CRA appears to apply an indirect use test to the s. 17(8.1)(b) safe harbour

S. 17(8.1)(b) provides a safe harbor from interest imputation on a non-interest bearing loan made by a Canco to a CFA ("CFA 3") if (among other requirements) the loan proceeds were used by CFA 3 to repay an amount owing by it for previously acquired property used principally for earning active business income. CRA has found that this requirement was satisfied where this refinanced loan originally was made by another CFA of Canco (CFA 1) to CFA 2, with CFA 2 using the loan proceeds to purchase the shares of CFA 3 (so that the interest on the loan was deemed to be active business income under s. 95(2)(a)(ii)(D)), and with CFA 2 then being merged into CFA 3 with CFA 3 as the survivor - so that the loan was assumed by CFA 3.

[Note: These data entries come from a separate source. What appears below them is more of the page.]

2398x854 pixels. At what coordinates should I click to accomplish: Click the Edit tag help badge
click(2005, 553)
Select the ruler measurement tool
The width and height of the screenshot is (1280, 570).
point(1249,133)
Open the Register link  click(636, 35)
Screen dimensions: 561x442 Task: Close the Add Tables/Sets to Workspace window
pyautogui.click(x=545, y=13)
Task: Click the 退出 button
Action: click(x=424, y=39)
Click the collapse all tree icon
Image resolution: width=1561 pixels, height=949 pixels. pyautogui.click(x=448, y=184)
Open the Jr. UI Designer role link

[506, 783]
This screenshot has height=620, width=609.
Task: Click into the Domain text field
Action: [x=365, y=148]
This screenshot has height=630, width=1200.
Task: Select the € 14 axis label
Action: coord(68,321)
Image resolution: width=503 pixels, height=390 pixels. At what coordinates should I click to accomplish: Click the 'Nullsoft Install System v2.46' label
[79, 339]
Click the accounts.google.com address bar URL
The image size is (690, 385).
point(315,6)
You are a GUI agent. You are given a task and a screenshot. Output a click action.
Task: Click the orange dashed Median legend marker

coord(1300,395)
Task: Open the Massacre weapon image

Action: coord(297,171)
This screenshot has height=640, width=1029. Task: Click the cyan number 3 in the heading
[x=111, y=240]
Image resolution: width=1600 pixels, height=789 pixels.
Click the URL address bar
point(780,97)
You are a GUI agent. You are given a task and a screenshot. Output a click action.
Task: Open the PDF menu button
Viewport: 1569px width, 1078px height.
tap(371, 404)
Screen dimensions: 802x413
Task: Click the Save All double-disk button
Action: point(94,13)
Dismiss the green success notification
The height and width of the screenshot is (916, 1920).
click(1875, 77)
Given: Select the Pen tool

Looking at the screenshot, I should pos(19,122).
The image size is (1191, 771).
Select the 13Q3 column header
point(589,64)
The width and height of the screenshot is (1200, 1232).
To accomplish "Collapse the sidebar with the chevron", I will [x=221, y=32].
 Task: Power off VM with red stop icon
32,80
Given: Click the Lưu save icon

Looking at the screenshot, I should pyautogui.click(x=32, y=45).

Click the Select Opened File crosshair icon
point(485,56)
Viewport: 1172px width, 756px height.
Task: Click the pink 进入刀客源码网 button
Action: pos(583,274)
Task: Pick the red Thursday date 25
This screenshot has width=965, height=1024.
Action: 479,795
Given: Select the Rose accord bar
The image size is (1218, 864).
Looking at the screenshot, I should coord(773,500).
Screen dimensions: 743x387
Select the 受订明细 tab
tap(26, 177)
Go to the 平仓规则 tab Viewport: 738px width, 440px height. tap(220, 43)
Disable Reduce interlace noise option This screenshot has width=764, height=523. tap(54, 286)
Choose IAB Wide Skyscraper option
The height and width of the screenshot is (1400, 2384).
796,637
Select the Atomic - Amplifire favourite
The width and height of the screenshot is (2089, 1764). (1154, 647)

CRA stated that "because the assets of CFA 3 were used principally for the earning of income from an active business," the loan assumed by CFA 3 on the merger "was in respect of assets previously acquired by CFA 3 in the course of carrying on an active business." Although cryptic, CRA seems to consider that because the CFA 3 shares previously acquired by CFA 2 with the loan proceeds were "in respect of" the active business assets of CFA 3, the loan after its assumption by CFA 3 qualified as an amount owing in respect of the (indirect) acquisition of those active business assets.

Neal Armstrong. Summary of 5 June 2015 Memo 2015-0569061I7 F under s. 17(8.1)(b).